Selten wurde damals auf die zu erwartenden wirtschaftlichen Einflüsse hingewiesen. Der Bundesverkehrsminister jedoch räumte, so ist es in den Aufzeichnungen nachzulesen,3) bereits in der Eröffnungsrede auch diesem Aspekt einen hervorgehobenen Platz ein. An eine gewerblich-wirtschaftliche Entwicklung wollte aber offenbar auch er nicht so recht glauben; war doch aus damaliger Perspektive erwähnenswert, dass die landschaftlich reizvolle Eifel für die Ballungsräume Rhein-Ruhr und Rhein-Main als touristisches Gebiet nun auch verkehrlich hinreichend erschlossen wird. Auch weitere, eher despektierliche Äußerungen über die Eifelregion4) als Mittelgebirge wo man allenfalls Fuchs oder Hase begegnen könne, weisen auf diesen Umstand hin.
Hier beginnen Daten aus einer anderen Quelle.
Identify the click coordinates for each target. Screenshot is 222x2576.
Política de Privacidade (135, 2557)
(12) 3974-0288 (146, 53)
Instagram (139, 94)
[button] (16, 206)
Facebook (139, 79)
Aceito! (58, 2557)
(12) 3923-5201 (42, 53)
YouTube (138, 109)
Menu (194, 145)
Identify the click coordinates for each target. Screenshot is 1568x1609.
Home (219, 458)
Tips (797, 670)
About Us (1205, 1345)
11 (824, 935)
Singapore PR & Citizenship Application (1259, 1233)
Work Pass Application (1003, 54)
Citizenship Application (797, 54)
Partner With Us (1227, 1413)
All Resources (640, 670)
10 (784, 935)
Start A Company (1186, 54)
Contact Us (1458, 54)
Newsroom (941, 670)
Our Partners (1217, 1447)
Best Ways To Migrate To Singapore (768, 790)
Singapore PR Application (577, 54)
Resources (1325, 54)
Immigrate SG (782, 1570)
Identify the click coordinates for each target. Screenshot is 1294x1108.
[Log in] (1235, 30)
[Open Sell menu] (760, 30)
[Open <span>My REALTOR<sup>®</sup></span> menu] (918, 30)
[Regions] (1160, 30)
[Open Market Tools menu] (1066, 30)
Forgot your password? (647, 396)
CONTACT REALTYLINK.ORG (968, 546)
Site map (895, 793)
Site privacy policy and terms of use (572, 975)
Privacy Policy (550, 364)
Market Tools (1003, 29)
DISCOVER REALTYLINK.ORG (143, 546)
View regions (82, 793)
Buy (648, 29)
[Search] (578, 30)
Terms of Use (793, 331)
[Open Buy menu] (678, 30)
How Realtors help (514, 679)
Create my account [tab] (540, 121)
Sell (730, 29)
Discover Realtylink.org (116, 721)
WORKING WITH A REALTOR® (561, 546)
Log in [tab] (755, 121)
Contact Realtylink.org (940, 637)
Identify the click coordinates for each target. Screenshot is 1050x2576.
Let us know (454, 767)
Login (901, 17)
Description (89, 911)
Die Ahrtalbrücke der A 61, 2005

Die Entwicklung zur Dienstleistungsgesellschaft und die Verdrängung des produzierenden Gewerbes aus den beengten Zentren führte zu einer Art parallelen Suburbanisation des Gewerbes (Ansiedlung von Gewerbegebieten am Stadtrand und auf dem Lande). Sie hat neben den sicherlich merklichen touristischen Effekten noch viel weiterreichendere Auswirkungen in unserer Region entfaltet, als dies im Vorfeld des Autobahnbaus der A61 voraus gesehen worden ist.

Entwicklung

Aus heutiger Sicht ist der Bau der A 61, die auf einer Länge von 28,5 km durch den Kreis Ahrweiler5) führt, und damit die großräumige verkehrliche Erschließung darstellt, für die Region wirtschaftlich als ein zentraler Erfolgsfaktor zu bezeichnen. Hierdurch wurden der Kreis und seine Kommunen in die Lage versetzt in wesentlich aktivere Austauschprozesse mit den benachbarten Zentren zu treten und so an deren Prosperität zu partizipieren. Ein aktiver Strukturwandel zu einem gut aufgestellten Kreis mit einem gesunden Branchenmix konnte dadurch vollzogen werden. Hierzu bedurfte es auch einer vorausschauenden, strategisch angelegten Standortpolitik der Städte und Verbands- bzw. Orts-Gemeinden entlang der neu geschaffenen Entwicklungsachse.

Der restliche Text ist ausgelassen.